After returning home to Marion, Norma began to assert her independence:

"I thought I was a big shot. I could do everything."

She conducted a dancing school and also joined with a friend, Ethel Gardner, to operate a daycare or pre-school class with about 10 children. They met in an upstairs room in the current Marion County Health Department building at Third and Main.

Then, deciding she wanted to be a teacher, Norma attended Emporia Normal School for a year and summer.

"I should have gotten my teaching certificate, but I got a MRS degree instead," she joked.

She quit school to marry Roger Hannaford on Aug. 30, 1927. He was a coach and teacher at White City.

Soon afterwards, Roger's uncle, Ed Hannaford, who owned a title company in Marion, asked Roger to join the business, and the couple moved to Marion. The business is one of the oldest in Marion and was located at that time on the second floor of the Marion County Record building on South Third.

The Great Depression of the 1930s was in progress, and times were tough for the young couple.

"Roger was getting $100 a month, but his uncle helped us out until things got better," Norma said.

The three children born to the couple — Wanda, Roger II, and Mary — kept Norma busy. She was involved in clubs, church activities, and civic events and had a backyard vegetable garden. During the World War II years of the 1940s, people's gardens were known as "victory gardens."

Norma said she always had the desire to write. She did write two children's stories which were published in magazines.

When the children got older, she became involved in the family business, which Roger took over from his uncle. Her friend, Ethel Gardner, also had a share in the business. An oil boom in the area during the 1940s kept them very busy.

Roger died in 1949.

When son Roger II, "Bud," went off to serve during the Korean War, she felt she needed help, so she sold half of the business to Dean Batt.

They were partners for about five years until Bud graduated from college and bought Dean's share.

In the 1960s, the Hannafords joined with the Cases to erect a new building on Main Street, where the former Duckwalls building stood until it burned.

Norma continued to do title work for 30 years but also found time to travel.

"I always loved to go and see things," Norma said.

Edward Good, a longtime employee whom she trusted, gave her the opportunity to get away from time to time.

She traveled with family and friends to far away places like Europe, Hawaii, and China. Summer vacations were spent at various places throughout the United States.

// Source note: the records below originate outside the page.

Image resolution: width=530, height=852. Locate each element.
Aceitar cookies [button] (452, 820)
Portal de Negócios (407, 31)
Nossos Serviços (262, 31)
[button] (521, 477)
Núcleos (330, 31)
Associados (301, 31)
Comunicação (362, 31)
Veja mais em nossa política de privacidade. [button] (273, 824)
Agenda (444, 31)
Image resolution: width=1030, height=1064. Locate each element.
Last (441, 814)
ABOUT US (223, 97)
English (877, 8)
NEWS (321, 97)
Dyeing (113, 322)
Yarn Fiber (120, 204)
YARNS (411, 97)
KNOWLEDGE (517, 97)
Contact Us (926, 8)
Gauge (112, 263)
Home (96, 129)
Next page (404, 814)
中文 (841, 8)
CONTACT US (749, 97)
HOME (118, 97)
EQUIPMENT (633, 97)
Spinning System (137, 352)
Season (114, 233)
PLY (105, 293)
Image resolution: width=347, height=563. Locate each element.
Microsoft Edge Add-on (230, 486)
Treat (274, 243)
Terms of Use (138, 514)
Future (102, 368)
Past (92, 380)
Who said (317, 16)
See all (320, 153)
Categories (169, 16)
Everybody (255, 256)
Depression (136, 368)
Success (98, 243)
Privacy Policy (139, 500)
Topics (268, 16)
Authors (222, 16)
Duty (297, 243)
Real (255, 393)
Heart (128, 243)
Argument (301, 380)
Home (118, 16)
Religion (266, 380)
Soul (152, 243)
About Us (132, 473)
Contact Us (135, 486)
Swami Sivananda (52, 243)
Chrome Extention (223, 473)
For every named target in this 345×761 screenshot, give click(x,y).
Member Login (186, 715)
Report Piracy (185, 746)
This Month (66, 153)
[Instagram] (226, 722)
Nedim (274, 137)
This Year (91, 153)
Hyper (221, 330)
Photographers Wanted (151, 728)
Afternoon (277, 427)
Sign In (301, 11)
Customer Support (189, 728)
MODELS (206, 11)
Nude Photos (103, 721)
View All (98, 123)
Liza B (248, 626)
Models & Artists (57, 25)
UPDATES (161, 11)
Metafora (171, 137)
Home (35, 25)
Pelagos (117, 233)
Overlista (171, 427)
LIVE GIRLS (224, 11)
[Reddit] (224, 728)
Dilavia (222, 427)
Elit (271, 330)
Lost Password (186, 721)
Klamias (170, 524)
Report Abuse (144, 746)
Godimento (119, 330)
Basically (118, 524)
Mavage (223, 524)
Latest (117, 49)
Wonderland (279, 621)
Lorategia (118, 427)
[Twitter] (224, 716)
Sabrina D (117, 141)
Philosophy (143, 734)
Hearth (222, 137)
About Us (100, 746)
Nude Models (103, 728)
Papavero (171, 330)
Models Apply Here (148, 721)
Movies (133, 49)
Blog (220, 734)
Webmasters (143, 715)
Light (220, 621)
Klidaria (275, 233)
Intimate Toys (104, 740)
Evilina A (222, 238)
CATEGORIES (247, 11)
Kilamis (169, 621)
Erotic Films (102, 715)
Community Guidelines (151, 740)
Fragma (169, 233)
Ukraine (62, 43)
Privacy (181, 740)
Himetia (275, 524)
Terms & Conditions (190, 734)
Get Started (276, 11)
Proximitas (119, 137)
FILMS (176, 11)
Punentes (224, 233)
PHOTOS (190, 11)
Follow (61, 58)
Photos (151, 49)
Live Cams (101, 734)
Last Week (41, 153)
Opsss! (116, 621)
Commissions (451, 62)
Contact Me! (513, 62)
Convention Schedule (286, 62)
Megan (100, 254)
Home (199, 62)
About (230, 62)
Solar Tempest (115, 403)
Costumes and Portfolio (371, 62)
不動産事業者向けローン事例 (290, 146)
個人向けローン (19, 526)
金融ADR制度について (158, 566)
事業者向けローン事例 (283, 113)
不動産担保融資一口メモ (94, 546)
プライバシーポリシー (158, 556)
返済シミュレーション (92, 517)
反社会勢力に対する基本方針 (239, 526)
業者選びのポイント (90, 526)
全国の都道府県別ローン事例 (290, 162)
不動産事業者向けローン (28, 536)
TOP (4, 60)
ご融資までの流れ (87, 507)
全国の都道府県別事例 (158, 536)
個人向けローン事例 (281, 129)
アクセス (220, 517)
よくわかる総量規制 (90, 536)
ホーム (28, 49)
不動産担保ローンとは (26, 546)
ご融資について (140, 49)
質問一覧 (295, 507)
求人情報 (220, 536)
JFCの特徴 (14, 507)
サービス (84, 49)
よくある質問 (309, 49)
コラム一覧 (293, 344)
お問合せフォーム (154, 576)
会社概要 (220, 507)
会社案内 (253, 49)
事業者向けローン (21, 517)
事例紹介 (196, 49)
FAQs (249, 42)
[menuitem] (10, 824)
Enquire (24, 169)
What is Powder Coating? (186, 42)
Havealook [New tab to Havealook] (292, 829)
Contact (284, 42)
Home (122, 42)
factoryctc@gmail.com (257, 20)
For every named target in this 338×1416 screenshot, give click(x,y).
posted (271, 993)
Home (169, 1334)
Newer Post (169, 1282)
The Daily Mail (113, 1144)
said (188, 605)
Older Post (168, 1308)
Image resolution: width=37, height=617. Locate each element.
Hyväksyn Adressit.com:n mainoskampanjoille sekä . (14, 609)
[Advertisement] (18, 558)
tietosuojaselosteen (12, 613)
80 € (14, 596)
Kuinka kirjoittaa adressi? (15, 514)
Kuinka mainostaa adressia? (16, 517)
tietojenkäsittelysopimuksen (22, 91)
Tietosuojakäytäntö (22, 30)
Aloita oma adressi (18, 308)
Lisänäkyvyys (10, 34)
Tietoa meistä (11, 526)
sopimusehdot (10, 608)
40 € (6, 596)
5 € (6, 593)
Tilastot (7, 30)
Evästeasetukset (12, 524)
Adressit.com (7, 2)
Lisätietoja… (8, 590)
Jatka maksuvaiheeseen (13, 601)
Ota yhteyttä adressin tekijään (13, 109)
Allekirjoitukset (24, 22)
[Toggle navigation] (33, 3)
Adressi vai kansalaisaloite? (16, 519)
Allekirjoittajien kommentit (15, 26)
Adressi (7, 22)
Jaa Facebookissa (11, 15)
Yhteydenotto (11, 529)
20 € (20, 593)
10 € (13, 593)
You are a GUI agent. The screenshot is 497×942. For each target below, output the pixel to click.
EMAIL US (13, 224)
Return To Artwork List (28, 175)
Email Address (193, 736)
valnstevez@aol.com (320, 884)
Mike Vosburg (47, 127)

After Norma quit working at about age 75, a grandson, Roger III, joined the business.

"Honorarily, I'm still in the business, but not financially," she said. She still has a license as an abstractor.

Norma turned 90 in 1994. In predictable fashion, she threw a big party at Marion Country Club. An orchestra entertained, and a dinner was served to the many guests.

With the help of home health services, meals on wheels, and family and friends, she continues to live in her home at 220 Elm, where she has lived for almost 75 years.

Daughter Wanda Burk lives in Colorado Springs, Colo. Son Roger W. and wife, Lavonne, live in Marion. And Mary Margaret and husband, Robert Exline, live in Salina. Norma has nine grandchildren, 18 great-grandchildren and one great-great grandchild.

"My mother certainly is a survivor," Bud said. He noted that she experienced several serious health problems and came through them with flying colors.

Norma thinks that her attitude toward life may contribute to her longevity.

"I've always been an optimistic person," she said.

That optimism shows through in her sense of humor and her willingness to adapt as changes come along.

"My motto is, 'Change is surer than death or taxes'," she said.

She enjoys reading history and biographies, and uses the television to keep up with news and weather. She is an elder in Marion Presbyterian Church, the first woman to serve in that capacity.

She doesn't go out much anymore.

"The thing I miss the most is getting in my car and tootling around town," she said. She gave up driving two years ago.

She has no regrets about her life.

"It was a good ride," she said. "I've enjoyed it. It had its ups and downs like everybody's, but I think I am a lucky woman. From horse and buggy to rockets, I've covered the whole thing."

On April 10, she hopes to enjoy a quiet birthday with family.